Record set:
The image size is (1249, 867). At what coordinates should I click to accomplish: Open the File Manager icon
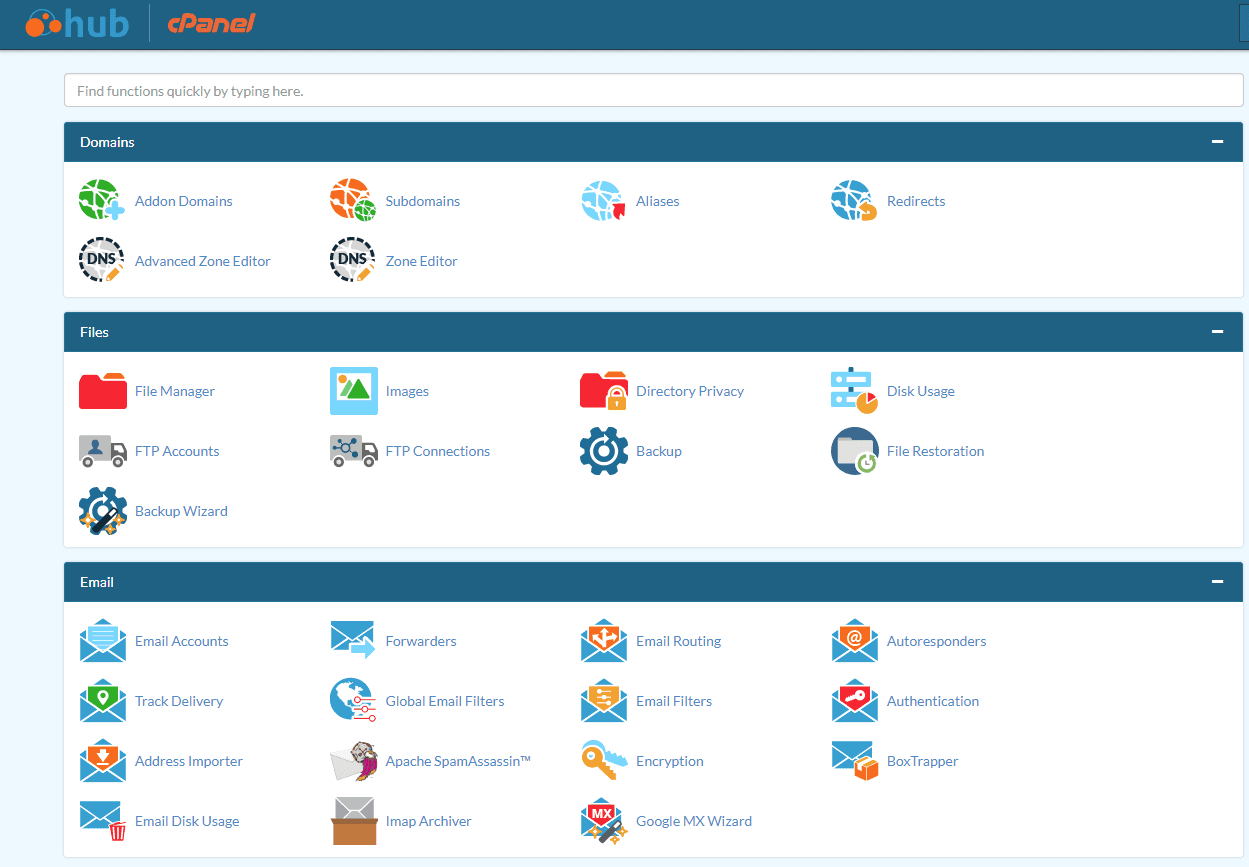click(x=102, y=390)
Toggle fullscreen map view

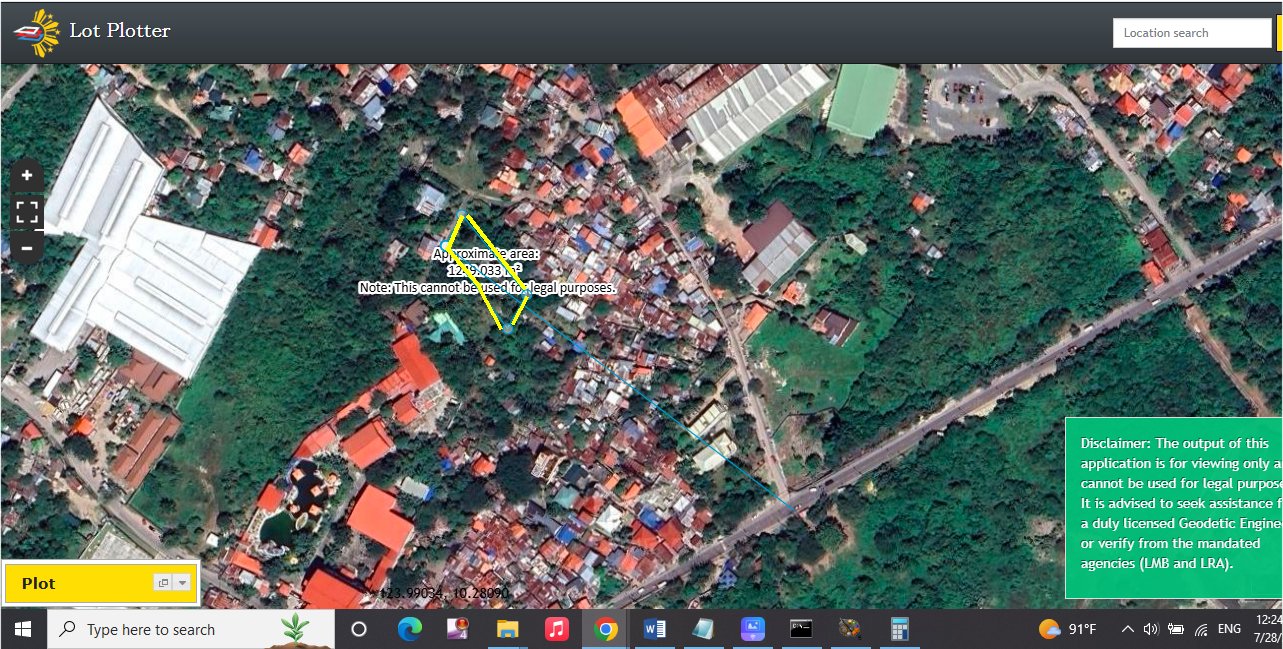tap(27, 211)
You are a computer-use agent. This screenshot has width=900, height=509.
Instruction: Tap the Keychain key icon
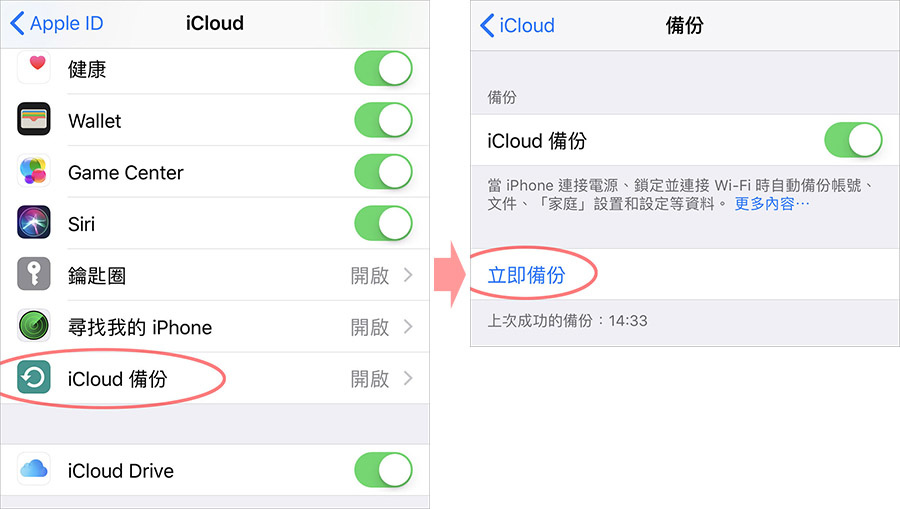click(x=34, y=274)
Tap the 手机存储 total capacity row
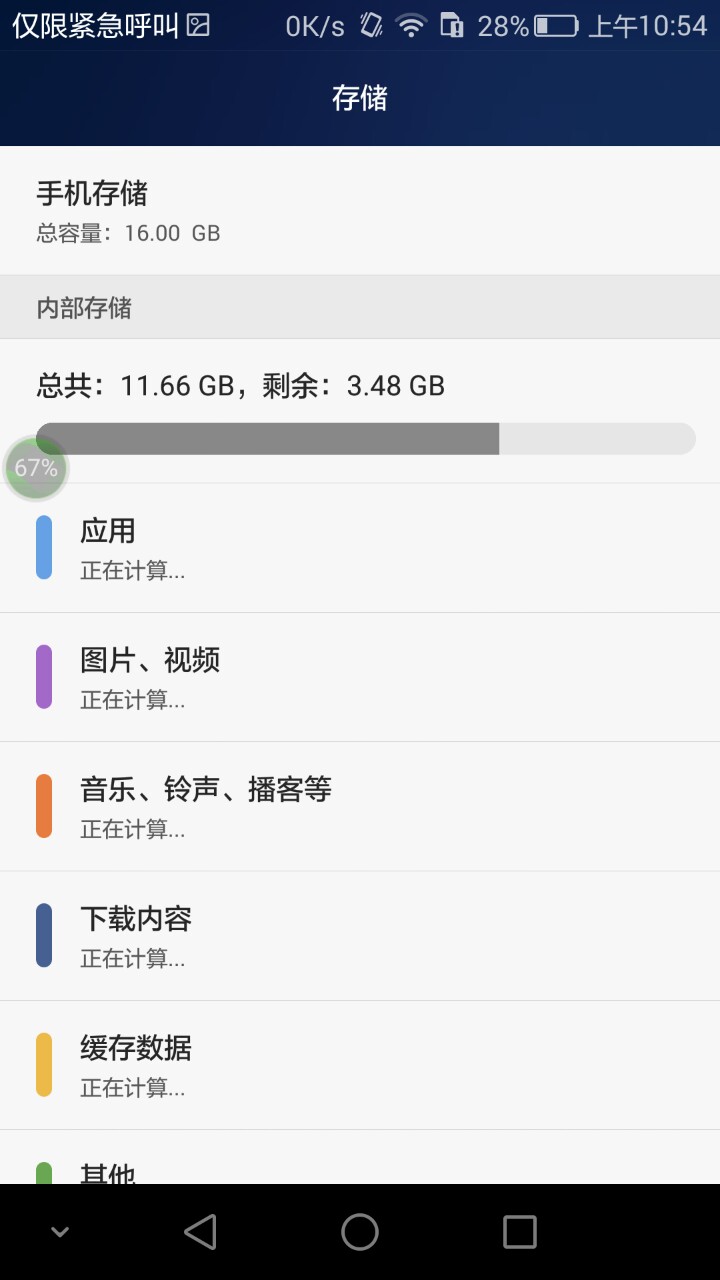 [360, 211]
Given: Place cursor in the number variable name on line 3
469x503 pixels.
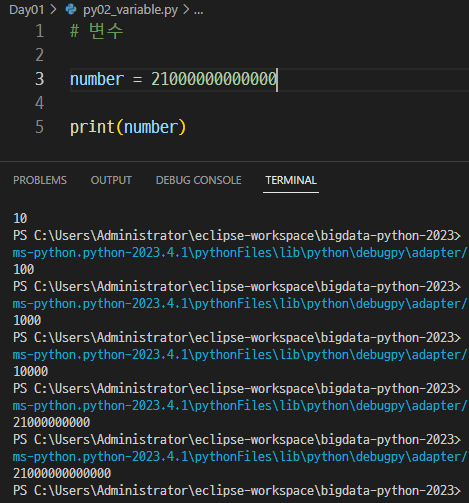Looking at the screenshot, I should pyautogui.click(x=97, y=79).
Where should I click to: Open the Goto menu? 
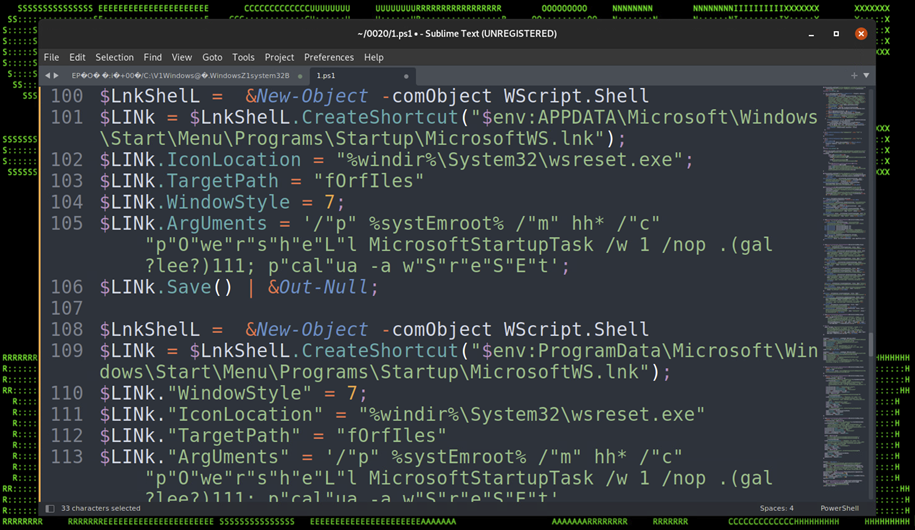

What is required:
Each line from the beginning of the entries up to and including the one containing "Given: Place cursor" must be restated exactly. Pictures are to be left out.

Solution to this exercise:
The image size is (1249, 867). At what coordinates should I click to accomplish: Open the File Manager icon
click(x=102, y=390)
Toggle fullscreen map view

tap(27, 211)
You are a computer-use agent. This screenshot has width=900, height=509.
Instruction: Tap the Keychain key icon
click(x=34, y=274)
Tap the 手机存储 total capacity row
 [360, 211]
Given: Place cursor in the number variable name on line 3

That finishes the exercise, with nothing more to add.